Friday, April 18, 2014

Room 3561

Good morning from room 3561 at Abbott.  Mom is sleeping. I am watching her sleep. It makes me think of all of the hours she's watched me sleep. As a baby, a sick toddler, tired teenager, new mom, after my surgeries last summer.  The roles are reversed right now. I am okay with that. It's how things are and should be for today. 

She's having a hard time getting strength to walk. And not getting faint and dizzy. Same thing as I have after surgeries.  Guess we are that much alike. 

I'm having moments of tears today which I did not have yesterday.  Sometimes I think she's just healing from surgery then I remember what we have ahead and I cry. This isn't just a surgery. They found cancer.  It's more complicated. There is wig shopping to do, spring flowers to plant at the cabin for her, meals to coordinate, hats to buy....and then there is the fact that I live 3.5 hours away and have a busy life there.  Talk about feeling torn. 

Scott has been great. He tells me to stay as long as I'm needed here.

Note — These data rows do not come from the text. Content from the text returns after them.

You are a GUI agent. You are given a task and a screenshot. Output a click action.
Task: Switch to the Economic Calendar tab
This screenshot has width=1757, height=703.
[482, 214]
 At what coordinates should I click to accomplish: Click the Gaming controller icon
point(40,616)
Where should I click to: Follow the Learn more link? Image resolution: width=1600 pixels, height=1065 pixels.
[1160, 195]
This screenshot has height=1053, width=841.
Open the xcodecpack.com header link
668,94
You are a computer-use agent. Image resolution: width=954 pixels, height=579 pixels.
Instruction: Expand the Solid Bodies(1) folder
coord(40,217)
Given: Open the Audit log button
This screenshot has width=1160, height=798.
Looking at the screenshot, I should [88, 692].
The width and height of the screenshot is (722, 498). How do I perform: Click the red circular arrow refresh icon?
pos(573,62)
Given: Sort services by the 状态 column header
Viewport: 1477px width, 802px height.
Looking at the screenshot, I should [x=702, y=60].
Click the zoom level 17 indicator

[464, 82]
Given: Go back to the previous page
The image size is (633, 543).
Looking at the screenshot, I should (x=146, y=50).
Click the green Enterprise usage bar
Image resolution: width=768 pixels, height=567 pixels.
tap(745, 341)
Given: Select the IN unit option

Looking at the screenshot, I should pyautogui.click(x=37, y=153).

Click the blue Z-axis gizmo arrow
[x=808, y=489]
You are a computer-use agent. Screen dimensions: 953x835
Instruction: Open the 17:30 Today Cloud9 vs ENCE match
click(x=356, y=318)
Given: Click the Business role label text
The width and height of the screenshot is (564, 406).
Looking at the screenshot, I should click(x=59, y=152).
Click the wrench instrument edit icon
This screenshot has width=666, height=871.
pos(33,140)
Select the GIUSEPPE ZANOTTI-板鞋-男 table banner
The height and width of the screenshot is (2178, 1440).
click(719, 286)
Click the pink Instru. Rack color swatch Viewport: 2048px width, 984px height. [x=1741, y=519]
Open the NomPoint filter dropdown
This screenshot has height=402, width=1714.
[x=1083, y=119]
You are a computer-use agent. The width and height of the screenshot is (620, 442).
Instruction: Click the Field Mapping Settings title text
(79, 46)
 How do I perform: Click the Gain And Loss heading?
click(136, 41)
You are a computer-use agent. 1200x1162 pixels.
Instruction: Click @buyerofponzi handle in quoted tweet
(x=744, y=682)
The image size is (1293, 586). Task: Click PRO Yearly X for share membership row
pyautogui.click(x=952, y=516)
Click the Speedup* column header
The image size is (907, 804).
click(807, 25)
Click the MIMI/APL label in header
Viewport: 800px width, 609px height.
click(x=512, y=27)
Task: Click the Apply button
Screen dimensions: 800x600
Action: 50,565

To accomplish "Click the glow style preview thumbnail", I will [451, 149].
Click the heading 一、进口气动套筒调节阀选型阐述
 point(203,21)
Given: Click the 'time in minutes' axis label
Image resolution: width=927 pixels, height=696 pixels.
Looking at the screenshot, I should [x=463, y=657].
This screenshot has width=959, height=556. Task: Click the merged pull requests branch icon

But reminds me too of how much I'm needed at home. How things don't run the same without Mom home.  Max got on FaceTime today and told me he loved me and misses me.  Ugh. Through my heart. 

I will remain here until Tuesday. Mom probably won't get home until tomorrow or Sunday. Easter baskets will be watched on FaceTime. I know I'll cry. 

I'll need to come back here soon. To do the stuff only daughters can do with their Mama's.  I'm privileged to do so. I'm trusting in Gods healing power. I'm trusting the Dr when he says this is curable. I'm about to purchase teal clothes for the first time in my life. 

I love my mama....I love being a mama.